In [6]:
from sklearn.model_selection import GridSearchCV, RandomizedSearchCV
from sklearn.linear_model import LogisticRegression
from sklearn.ensemble import RandomForestClassifier
from sklearn.svm import SVC
from sklearn.tree import DecisionTreeClassifier
from sklearn.preprocessing import LabelEncoder
from sklearn.feature_extraction.text import TfidfVectorizer
from sklearn.metrics import accuracy_score
from sklearn.model_selection import train_test_split
import pandas as pd
import numpy as np

In [7]:
df = pd.read_csv("Preprocessed_cleaned_Final_dataset.csv")
df['clean_text'] = df['clean_text'].fillna('')

In [8]:
# Create the vectorizer
vectorizer = TfidfVectorizer()

# Fit and transform the data
tfidf_matrix = vectorizer.fit_transform(df["clean_text"])
x = tfidf_matrix

# Convert the labels to numerical using LabelEncoder
label_encoder = LabelEncoder()
y = label_encoder.fit_transform(df['IsHatespeech'])

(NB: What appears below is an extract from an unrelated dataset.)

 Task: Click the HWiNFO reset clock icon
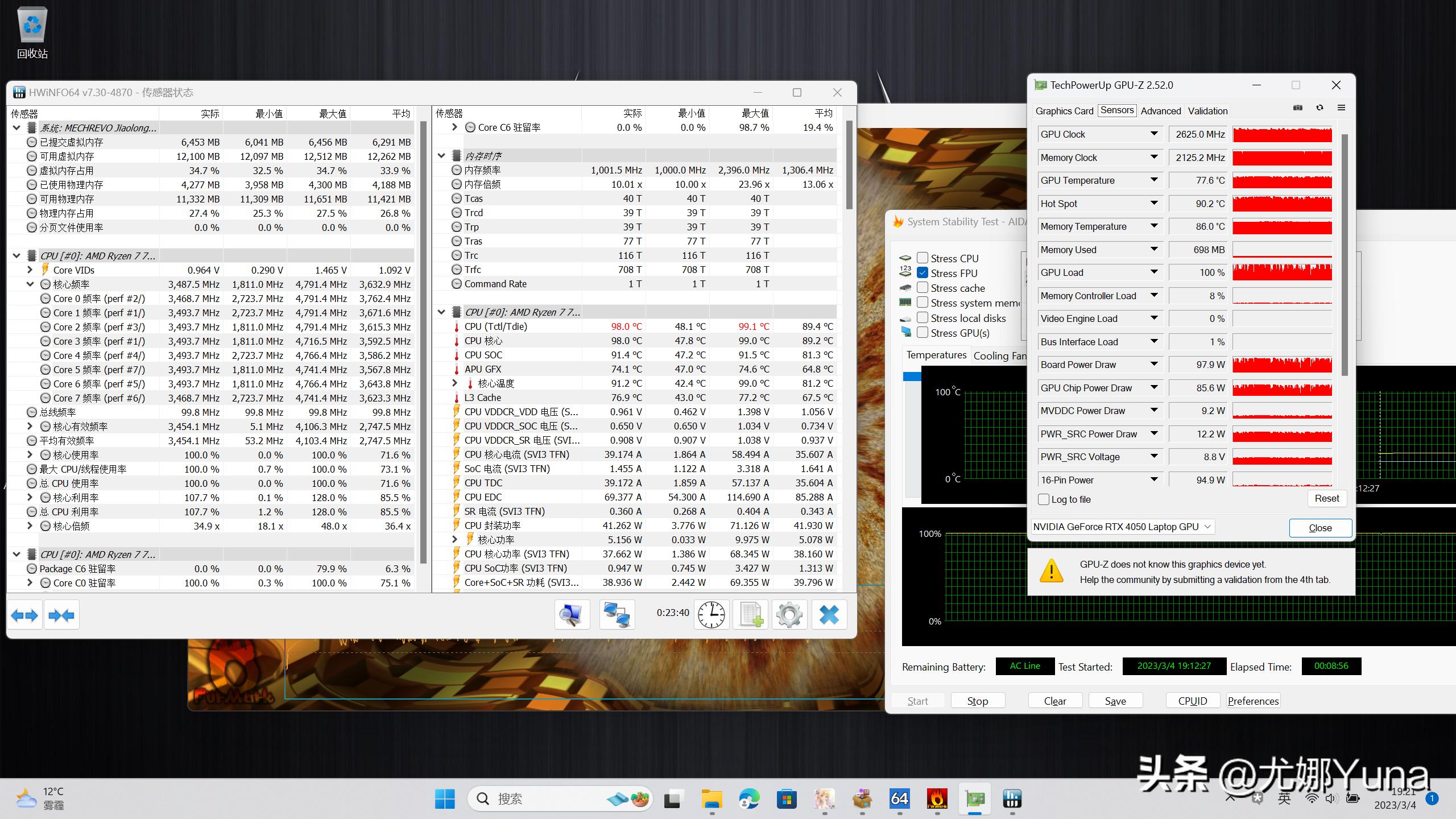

X_train, X_test, y_train, y_test = train_test_split(x, y, test_size=0.2, random_state=42)

In [9]:
# Define models and their hyperparameter grids
models = {
    'Logistic Regression': (LogisticRegression(), {'C': [0.1, 1, 10], 'penalty': ['l1', 'l2']}),
    'Random Forest': (RandomForestClassifier(), {'n_estimators': [50, 100, 200], 'max_depth': [None, 10, 20]}),
    'SVM': (SVC(), {'C': [0.1, 1, 10], 'kernel': ['linear', 'rbf']}),
    'Decision Tree': (DecisionTreeClassifier(), {'max_depth': [None, 5, 10], 'criterion': ['gini', 'entropy']})
}


In [11]:
# Perform hyperparameter tuning for each model
for model_name, (model, param_grid) in models.items():
    print(f"Tuning {model_name}...")

Tuning Logistic Regression...
Tuning Random Forest...
Tuning SVM...
Tuning Decision Tree...


In [12]:

    random_search = RandomizedSearchCV(model, param_grid, cv=5, scoring='accuracy', n_iter=5)
    random_search.fit(X_train, y_train)

In [15]:
    # Print best parameters and score
print(f"Best parameters for {model_name}: {random_search.best_params_}")
print(f"Best accuracy for {model_name}: {random_search.best_score_}")

Best parameters for Decision Tree: {'max_depth': None, 'criterion': 'gini'}
Best accuracy for Decision Tree: 0.6928027007901344